The need for greater linkages between the environmental, peace and Wall Street reform movements grow by the day in the face of the epic oil spill caused by British Petroleum, a multinational firm tied to Goldman Sachs and Halliburton in oil wars from the Gulf of Mexico to the Persian Gulf.
Peter Sutherland, chairman of BP’s board for the past decade, had headed Goldman Sachs International and, in the 1990s, was a director of the World Trade Organization. According to Bloomberg/Business Week, Sutherland is connected to 124 corporate board members in seven companies spanning 16 industries.

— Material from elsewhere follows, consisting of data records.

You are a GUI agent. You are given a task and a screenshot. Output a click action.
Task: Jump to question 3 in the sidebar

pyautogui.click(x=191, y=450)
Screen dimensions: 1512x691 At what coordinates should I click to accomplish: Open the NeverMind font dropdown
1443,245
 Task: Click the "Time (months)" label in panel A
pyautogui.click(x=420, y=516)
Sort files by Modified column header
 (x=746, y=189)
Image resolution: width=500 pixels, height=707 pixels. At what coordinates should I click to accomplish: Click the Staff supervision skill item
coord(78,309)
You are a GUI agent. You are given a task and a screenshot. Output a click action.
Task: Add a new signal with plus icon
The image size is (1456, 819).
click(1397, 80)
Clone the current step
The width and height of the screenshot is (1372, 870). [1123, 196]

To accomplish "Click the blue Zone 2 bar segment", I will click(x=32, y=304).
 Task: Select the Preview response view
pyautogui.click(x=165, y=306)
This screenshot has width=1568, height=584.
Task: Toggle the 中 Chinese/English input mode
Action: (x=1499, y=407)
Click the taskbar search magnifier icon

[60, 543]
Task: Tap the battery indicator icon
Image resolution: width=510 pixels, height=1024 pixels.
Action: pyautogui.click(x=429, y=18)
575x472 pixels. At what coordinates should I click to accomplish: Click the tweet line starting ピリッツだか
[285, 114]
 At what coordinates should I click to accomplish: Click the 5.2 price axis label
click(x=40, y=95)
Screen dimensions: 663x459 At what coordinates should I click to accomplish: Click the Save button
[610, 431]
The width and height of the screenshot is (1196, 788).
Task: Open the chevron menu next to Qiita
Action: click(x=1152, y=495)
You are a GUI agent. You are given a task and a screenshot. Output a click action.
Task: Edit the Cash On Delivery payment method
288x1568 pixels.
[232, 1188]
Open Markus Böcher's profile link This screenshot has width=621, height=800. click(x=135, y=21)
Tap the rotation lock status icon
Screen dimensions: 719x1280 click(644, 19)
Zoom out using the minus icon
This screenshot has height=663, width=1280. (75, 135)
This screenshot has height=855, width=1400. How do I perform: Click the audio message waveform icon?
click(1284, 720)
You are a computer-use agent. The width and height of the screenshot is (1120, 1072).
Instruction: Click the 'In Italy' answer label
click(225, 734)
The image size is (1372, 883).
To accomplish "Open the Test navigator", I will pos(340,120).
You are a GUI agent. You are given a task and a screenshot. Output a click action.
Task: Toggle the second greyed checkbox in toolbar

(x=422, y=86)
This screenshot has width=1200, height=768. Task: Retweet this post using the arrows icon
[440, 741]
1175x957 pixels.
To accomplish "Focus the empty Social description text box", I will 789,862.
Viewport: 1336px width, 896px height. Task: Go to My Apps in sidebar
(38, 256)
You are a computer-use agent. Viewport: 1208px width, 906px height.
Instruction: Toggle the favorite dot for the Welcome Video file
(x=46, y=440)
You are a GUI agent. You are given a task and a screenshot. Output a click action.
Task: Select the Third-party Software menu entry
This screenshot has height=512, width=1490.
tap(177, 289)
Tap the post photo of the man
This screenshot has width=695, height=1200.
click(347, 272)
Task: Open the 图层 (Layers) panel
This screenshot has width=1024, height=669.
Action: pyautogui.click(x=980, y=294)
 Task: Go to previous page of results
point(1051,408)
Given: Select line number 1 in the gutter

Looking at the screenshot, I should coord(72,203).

Last year Sutherland touted BP’s founders as the “cream of Edwardian society” who organized the Anglo-Persian oil company in 1909 with a concession extracted from the Shah of Persia. Renamed the Anglo-Iranian oil company in 1935, it was nationalized in 1951 by the elected government of Mohammed Mossadegh, who was overthrown in a 1953 British-US coup.
In Iraq, meanwhile, BP dominated an oil consortium called the Iraq Petroleum Company, until it was nationalized in 1972 by Saddam Hussein, in what historian William Polk describes as "perhaps the most popular move Saddam ever made." (Polk, Understanding Iraq, p. 127) But with America’s installation of a new regime in Baghdad, the return of BP was only a matter of time. The 2007 Baker-Hamilton Study Group recommended that Iraq’s nationalized oil industry become a “commercial enterprise” with investment from global energy companies. In 2005, Baker chaired BP’s “independent” panel which reviewed “safety management systems” and “corporate safety culture.” During the Baker-Hamilton process, BP’s CEO Tony Hayward was on the advisory board of Citybank, which was represented by Citigroup on Baker-Hamilton’s “expert working group” on Iraq’s economy and reconstruction.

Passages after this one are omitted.